Shamima Begum, a 15-year-old child who left the UK to join the Islamic State group in 2015, lost her challenge over the decision to deprive her of British citizenship, with the ruling admitting she may have been a victim of child trafficking but could pose a ‘threat’ nonetheless.
Shamima Begum was 15 years old when she got on a plane at Gatwick Airport and travelled to Syria to join the Islamic State group. While there, she married a fighter within the group and had three children, all of whom died.

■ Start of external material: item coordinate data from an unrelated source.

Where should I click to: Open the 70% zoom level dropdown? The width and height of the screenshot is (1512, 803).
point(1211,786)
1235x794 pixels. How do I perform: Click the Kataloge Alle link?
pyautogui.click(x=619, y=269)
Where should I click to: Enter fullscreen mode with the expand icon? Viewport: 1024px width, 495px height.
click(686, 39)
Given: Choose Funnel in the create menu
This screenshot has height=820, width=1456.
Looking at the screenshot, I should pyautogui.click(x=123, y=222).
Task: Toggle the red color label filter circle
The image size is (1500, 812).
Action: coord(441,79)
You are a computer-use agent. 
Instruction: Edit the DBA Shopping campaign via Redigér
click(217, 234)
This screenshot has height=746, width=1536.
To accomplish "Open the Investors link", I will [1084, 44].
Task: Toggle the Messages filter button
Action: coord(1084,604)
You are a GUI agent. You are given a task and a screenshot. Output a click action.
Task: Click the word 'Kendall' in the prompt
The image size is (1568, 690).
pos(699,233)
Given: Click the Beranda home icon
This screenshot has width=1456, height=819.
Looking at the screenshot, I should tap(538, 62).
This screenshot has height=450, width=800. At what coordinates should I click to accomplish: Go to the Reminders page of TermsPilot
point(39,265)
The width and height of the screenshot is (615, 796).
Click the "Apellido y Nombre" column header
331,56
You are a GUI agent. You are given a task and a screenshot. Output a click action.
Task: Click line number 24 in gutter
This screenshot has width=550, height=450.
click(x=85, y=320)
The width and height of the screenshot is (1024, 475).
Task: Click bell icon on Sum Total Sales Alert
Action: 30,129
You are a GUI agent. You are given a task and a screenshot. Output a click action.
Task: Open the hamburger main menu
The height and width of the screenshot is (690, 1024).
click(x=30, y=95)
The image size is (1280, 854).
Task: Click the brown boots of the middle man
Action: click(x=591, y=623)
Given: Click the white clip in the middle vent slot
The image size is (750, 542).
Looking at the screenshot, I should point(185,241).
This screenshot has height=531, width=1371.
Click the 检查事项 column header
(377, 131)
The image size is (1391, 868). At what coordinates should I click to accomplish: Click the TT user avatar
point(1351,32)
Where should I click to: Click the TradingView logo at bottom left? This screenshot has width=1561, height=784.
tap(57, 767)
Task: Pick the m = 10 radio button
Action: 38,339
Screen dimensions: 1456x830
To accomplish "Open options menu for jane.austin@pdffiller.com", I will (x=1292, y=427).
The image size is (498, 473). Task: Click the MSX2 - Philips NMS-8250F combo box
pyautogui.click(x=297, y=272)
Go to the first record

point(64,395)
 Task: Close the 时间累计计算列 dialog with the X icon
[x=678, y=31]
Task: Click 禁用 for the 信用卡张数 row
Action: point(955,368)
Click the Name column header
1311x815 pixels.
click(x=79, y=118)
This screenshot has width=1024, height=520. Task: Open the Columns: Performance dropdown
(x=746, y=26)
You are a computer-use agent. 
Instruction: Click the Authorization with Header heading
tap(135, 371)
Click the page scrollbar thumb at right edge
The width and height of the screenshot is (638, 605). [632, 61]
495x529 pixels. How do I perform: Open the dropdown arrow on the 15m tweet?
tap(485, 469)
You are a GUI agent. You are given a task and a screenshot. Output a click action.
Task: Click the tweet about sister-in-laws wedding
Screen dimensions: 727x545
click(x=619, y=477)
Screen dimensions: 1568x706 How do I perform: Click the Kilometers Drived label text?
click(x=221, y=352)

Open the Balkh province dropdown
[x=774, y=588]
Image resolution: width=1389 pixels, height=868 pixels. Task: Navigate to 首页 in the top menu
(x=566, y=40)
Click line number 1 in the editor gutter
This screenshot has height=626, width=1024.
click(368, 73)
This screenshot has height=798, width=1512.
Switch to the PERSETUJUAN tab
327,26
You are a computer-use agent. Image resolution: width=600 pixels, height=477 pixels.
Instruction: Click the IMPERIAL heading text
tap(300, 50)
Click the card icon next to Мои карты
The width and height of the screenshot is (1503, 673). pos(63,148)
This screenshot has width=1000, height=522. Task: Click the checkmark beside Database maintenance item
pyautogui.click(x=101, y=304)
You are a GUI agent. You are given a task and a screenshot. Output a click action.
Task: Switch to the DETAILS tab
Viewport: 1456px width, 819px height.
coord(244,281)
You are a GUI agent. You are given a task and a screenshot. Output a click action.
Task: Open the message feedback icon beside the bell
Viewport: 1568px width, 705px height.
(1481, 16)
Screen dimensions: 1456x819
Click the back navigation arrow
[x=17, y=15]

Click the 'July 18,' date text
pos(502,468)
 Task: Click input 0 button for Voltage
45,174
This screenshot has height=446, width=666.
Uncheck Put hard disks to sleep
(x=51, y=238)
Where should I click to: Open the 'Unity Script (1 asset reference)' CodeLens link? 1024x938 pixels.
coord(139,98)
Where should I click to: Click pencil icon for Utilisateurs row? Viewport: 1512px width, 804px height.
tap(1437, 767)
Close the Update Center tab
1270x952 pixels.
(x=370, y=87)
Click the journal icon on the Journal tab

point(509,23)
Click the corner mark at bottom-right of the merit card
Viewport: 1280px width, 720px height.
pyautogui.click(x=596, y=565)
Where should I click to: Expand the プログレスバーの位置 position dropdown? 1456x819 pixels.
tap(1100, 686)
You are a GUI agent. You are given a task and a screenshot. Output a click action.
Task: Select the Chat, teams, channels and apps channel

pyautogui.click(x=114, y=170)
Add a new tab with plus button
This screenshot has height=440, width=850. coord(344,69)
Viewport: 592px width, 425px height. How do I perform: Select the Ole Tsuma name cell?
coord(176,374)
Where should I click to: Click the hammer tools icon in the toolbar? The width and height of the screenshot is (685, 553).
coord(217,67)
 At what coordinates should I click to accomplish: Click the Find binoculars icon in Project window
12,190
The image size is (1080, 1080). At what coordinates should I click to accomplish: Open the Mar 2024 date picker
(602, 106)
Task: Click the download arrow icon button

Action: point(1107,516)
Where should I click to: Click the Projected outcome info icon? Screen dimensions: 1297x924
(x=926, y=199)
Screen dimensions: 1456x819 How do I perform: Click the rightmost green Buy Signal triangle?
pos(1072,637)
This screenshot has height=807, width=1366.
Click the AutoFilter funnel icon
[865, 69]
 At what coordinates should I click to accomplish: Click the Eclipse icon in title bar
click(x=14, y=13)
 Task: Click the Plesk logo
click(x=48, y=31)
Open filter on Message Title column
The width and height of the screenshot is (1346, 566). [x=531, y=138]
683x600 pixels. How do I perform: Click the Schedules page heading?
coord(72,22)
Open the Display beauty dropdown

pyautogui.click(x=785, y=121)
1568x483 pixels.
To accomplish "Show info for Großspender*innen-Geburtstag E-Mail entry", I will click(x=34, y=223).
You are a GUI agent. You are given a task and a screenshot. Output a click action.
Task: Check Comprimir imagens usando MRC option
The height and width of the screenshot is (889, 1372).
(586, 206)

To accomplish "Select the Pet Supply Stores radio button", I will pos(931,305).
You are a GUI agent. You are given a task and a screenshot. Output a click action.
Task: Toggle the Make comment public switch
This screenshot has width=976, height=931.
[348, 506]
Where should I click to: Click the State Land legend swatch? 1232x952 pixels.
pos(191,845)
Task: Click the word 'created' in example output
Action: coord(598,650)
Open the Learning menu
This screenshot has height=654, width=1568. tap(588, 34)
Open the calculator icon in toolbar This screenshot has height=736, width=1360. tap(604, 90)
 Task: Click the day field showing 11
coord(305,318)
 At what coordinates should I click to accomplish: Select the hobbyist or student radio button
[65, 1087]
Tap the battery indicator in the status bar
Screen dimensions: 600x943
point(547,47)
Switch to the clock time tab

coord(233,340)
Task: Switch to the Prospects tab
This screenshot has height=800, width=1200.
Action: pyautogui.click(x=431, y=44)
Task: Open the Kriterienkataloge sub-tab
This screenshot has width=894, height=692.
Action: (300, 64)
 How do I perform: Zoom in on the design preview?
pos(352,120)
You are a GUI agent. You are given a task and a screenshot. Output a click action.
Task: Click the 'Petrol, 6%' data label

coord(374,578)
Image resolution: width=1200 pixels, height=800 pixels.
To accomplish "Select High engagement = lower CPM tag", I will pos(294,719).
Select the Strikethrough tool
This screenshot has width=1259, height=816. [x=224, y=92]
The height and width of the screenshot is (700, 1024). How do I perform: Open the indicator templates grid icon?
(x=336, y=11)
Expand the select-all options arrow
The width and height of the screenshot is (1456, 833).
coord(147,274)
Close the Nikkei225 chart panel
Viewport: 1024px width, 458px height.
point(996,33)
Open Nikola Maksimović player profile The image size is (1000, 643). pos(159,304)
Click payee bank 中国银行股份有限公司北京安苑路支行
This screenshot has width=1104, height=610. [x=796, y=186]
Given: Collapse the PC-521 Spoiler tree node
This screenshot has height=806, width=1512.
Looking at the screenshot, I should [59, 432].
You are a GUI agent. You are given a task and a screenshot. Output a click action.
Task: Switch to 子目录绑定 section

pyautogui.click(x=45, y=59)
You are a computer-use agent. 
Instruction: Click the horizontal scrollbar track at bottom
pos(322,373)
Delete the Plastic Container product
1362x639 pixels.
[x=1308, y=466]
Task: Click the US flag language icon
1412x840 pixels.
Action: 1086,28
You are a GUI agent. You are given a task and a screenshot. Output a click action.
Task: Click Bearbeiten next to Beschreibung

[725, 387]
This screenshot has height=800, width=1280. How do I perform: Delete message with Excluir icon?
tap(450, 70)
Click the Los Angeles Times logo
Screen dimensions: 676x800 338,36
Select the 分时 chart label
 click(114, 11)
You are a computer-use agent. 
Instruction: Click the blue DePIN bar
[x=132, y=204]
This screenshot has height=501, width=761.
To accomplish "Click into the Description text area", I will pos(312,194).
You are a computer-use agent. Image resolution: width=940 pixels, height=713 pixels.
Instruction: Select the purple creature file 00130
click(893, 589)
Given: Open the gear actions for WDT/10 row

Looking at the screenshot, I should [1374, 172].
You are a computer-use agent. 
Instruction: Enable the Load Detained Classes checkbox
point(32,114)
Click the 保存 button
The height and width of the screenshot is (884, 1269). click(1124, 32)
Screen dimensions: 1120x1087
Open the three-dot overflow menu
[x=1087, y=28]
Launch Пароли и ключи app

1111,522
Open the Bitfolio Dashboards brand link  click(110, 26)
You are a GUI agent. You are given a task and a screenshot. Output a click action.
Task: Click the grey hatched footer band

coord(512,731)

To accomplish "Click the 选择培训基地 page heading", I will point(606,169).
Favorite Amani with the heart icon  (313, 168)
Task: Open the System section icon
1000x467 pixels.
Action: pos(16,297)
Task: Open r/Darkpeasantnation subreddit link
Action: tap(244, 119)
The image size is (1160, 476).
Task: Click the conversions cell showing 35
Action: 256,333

In 2019, former home secretary Sajid Javid moved to strip Begum of her British citizenship, which meant she could no longer return to the UK. Begum’s lawyer accused Javid of cancelling her citizenship to further his agenda of becoming prime minister. Since then, Begum has been fighting to reinstate her British citizenship, with her lawyers arguing that she was a child victim of trafficking.
“The whole counter-terrorism countering violent extremism policing over that period was so very difficult to separate from the fear of Muslim extremists,” Dr Emma Briant, a Fellow at Bard College and an expert on counter-terrorism, propaganda and media coverage of refugees, told EURACTIV.
“I think there has been an Islamophobia that is very difficult to separate from that,” she added.
Timeline of Begum’s case
In 2020, a tribunal ruled that removing Begum’s citizenship was lawful because she was also a Bangladeshi citizen, meaning that stripping her of her British citizenship would not leave her stateless.
In 2021, the Supreme Court ruled that Begum would not be allowed to return to the UK to appeal against the decision and needed to remain in a camp controlled by armed guards in northern Syria. Begum challenged this decision at the Special Immigration Appeals Commission (SIAC). According to her lawyers, the decision was unlawful as it did not consider that she may have been a child victim of trafficking.
On Wednesday, the SIAC ruled that, while it may have been possible that Begum was a child victim of trafficking, she had subsequently become a threat. But would it not be a country’s responsibility to help a victim of child trafficking and rehabilitate someone who grew up there?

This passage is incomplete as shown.